A NICo user can call `GET /v2/org/{org}/nico/instance/{instance-id}` to retrieve information about an Instance. As part of the `200` response body, NICo will return a `nvLinkInterfaces` list that includes both the `nvLinkLogicalPartitionId` and `nvLinkDomainId` for each GPU in the Instance.
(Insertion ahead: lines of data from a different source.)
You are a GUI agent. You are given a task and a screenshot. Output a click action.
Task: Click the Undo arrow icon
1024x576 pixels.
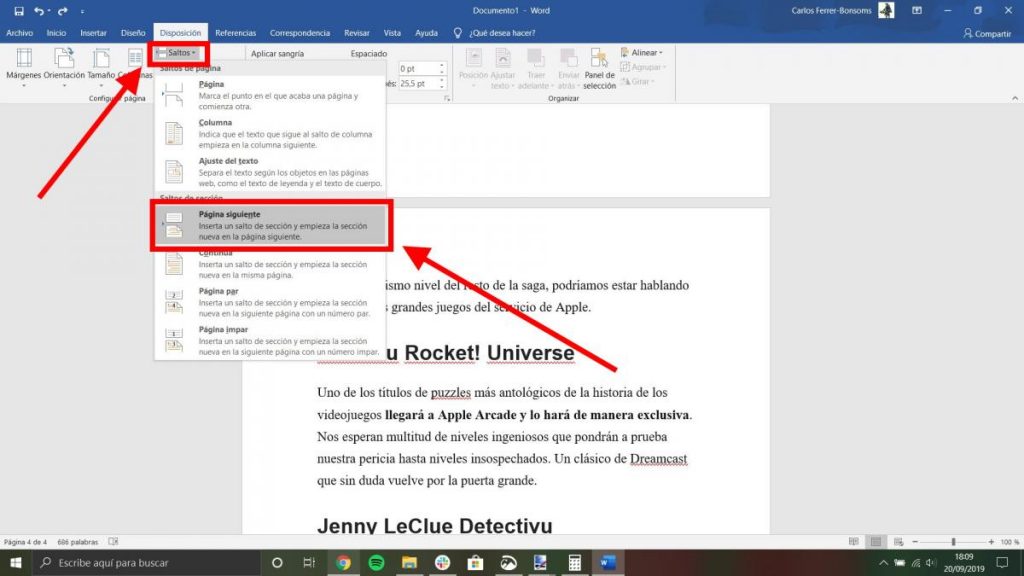[x=39, y=11]
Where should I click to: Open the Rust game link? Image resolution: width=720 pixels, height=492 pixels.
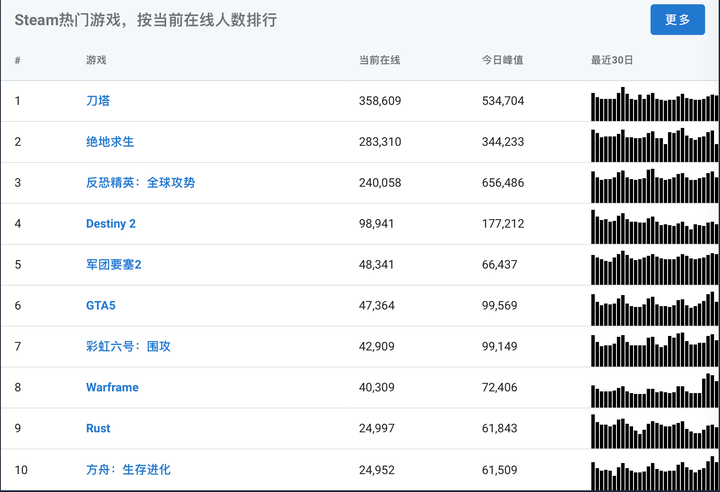point(98,428)
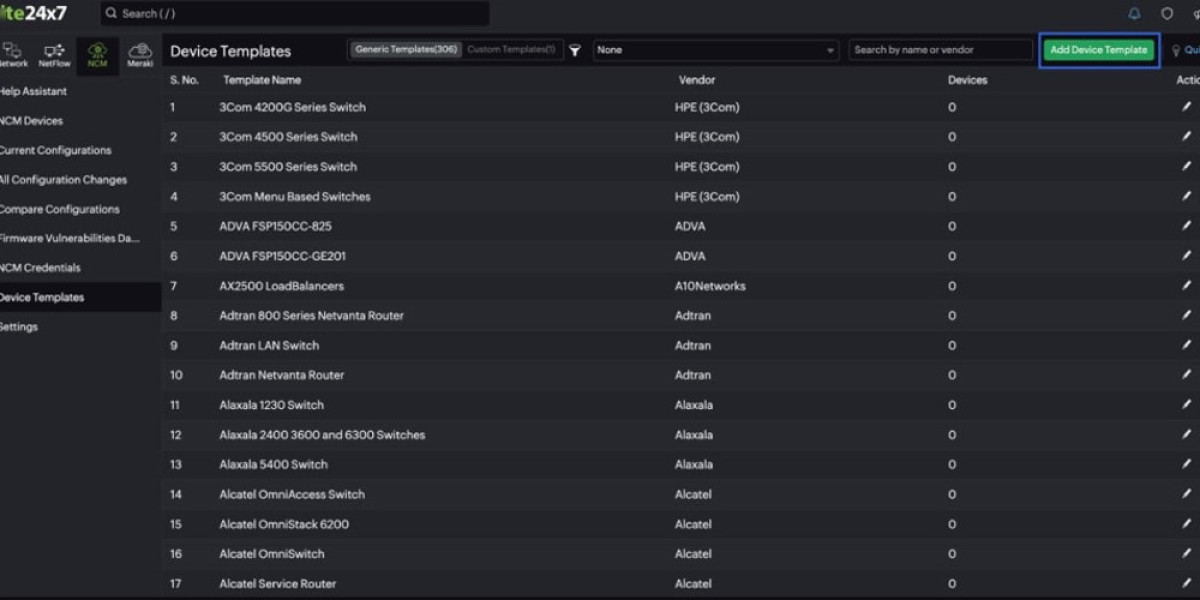Click Add Device Template button
This screenshot has height=600, width=1200.
[1098, 50]
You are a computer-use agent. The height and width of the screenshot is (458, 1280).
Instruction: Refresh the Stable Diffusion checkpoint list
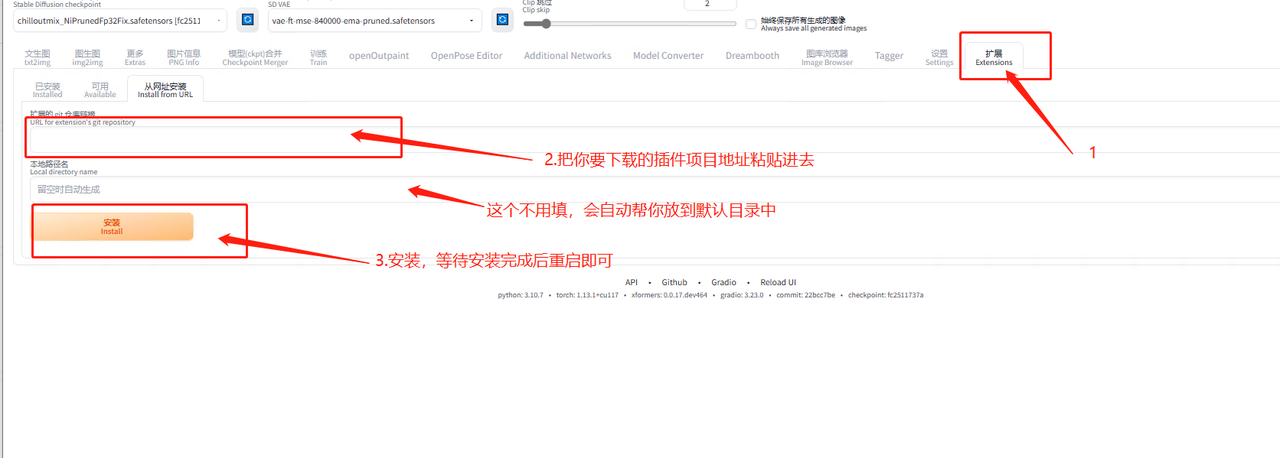pos(247,20)
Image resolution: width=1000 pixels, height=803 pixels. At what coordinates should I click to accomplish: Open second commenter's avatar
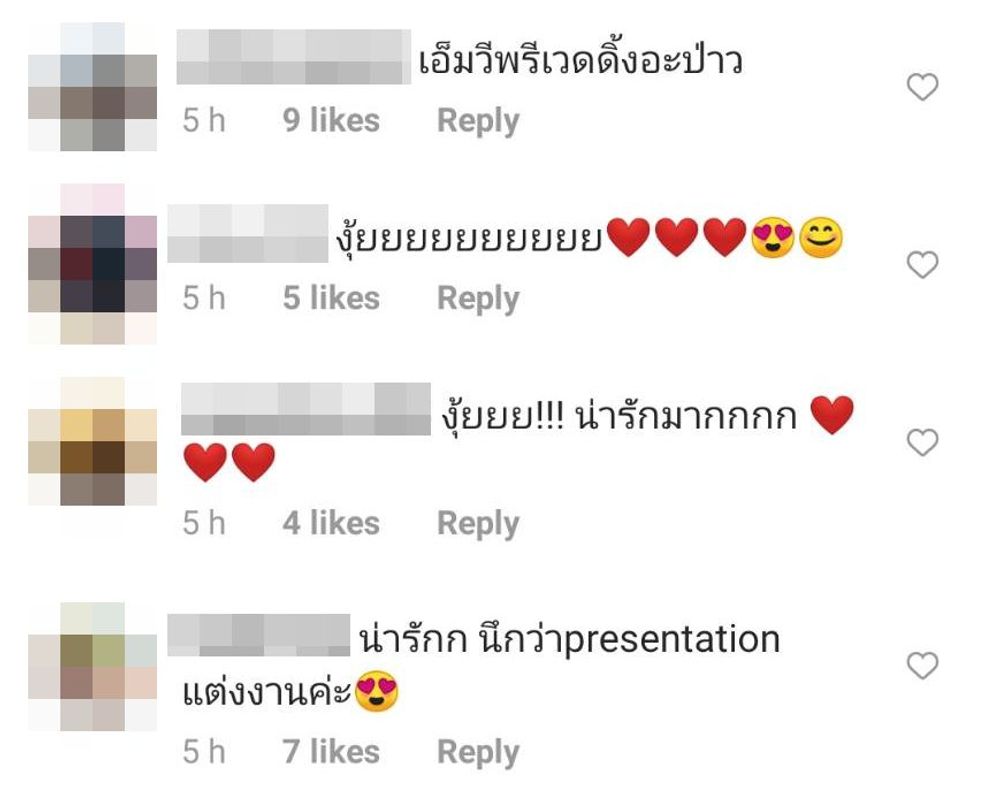click(92, 264)
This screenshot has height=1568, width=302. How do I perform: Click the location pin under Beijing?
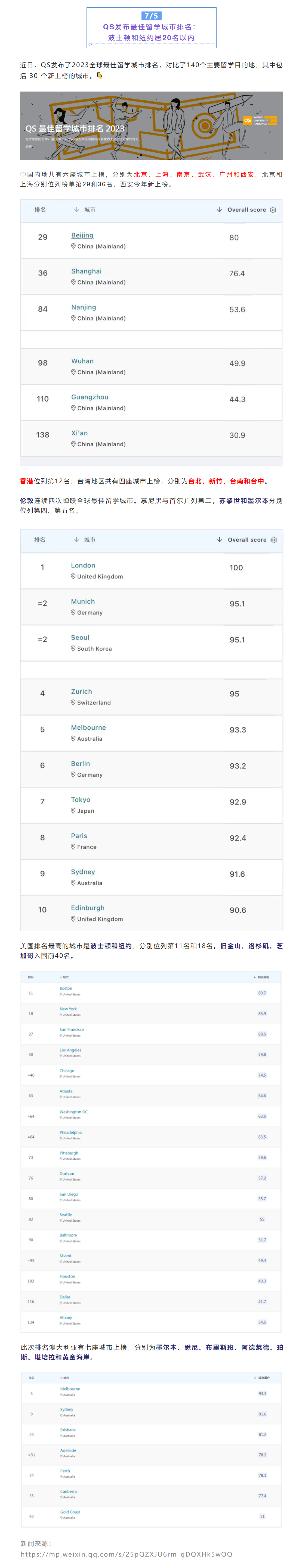[73, 246]
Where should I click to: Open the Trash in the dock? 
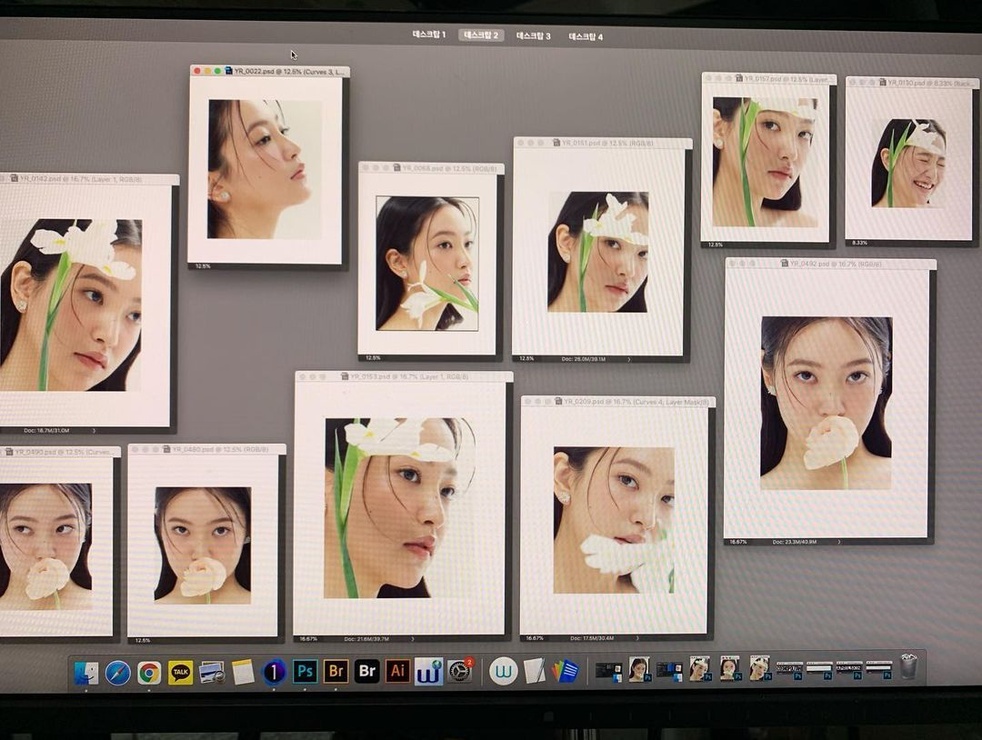coord(909,667)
### Default NVLink Logical Partition for a VPC

**It's an optional default, not a constraint.**
VPCs can be created with or without a default NVLink Logical Partition.

It is optional on both `POST .../vpc` (Create VPC) and `PATCH .../vpc/{vpcId}` (Update VPC).

**What setting it on a VPC actually does**
It's a convenience default for instance creation. When `nvLinkLogicalPartitionId` is set on the VPC, you don't have to specify `nvLinkInterfaces` on `POST .../instance` (Create Instance) or `POST .../instance/batch` (Batch Create Instances) — the API will auto-populate the per-GPU NVLink Interfaces to reference that VPC's NVLink Logical Partition.
That's the entire effect. It does not reserve or lock the NVLink Logical Partition to the VPC.

**No exclusivity between VPCs**
We intentionally don't restrict an NVLink Logical Partition to a single VPC. The same `nvLinkLogicalPartitionId` may be set on multiple VPCs. This is deliberate, to preserve flexibility in how you plan networking and NVLink partitioning.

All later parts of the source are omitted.